A deliberação ocorreu após reunião realizada na terça entre Fachin, os presidentes do Senado, Davi Alcolumbre (União-AP), da Câmara dos Deputados, Hugo Motta (Republicanos-PB), do Tribunal de Contas da União, Vital do Rego, o vice-procurador geral da República, Hindenburgo Chateaubriand, o vice-presidente do STF, Alexandre de Moraes, e os ministros Gilmar Mendes e Flávio Dino, relatores de processos sobre o tema.
"No arco das decisões a que devemos dar cumprimento, o tema em ambas as reuniões foi a compreensão do cenário de mora na regulamentação de parcelas de caráter indenizatória que deveria estar disciplinadas em lei ordinária nacional ainda não editada pelo Congresso", disse Fachin.
"Historicamente, este Tribunal tem zelado pela previsão constitucional do teto remuneratório.
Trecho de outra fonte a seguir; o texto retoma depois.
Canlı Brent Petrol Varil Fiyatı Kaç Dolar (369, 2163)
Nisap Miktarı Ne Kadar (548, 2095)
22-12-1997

A questão permanece tormentosa, dada edição de leis e atos normativos que podem não apresentar compatibilidade com Constituição", complementou.
A decisão de Dino começou a ser julgada nesta terça-feira, 25, pelo plenário. Ao começar a ler o relatório, o ministro salientou que o debate "visa à valorização e respeito ao serviço público, e não colocar direitos em xeque".
Pela decisão, os pagamentos de adicionais que não estão previstos em lei devem ser suspensos após 60 dias. Até lá, os Três Poderes deverão rever todos os itens pagos como adicionais salariais. Dino defendeu que o Congresso regule uma lei que defina quais são as verbas indenizatórias "realmente admissíveis como exceção ao teto e ao subteto".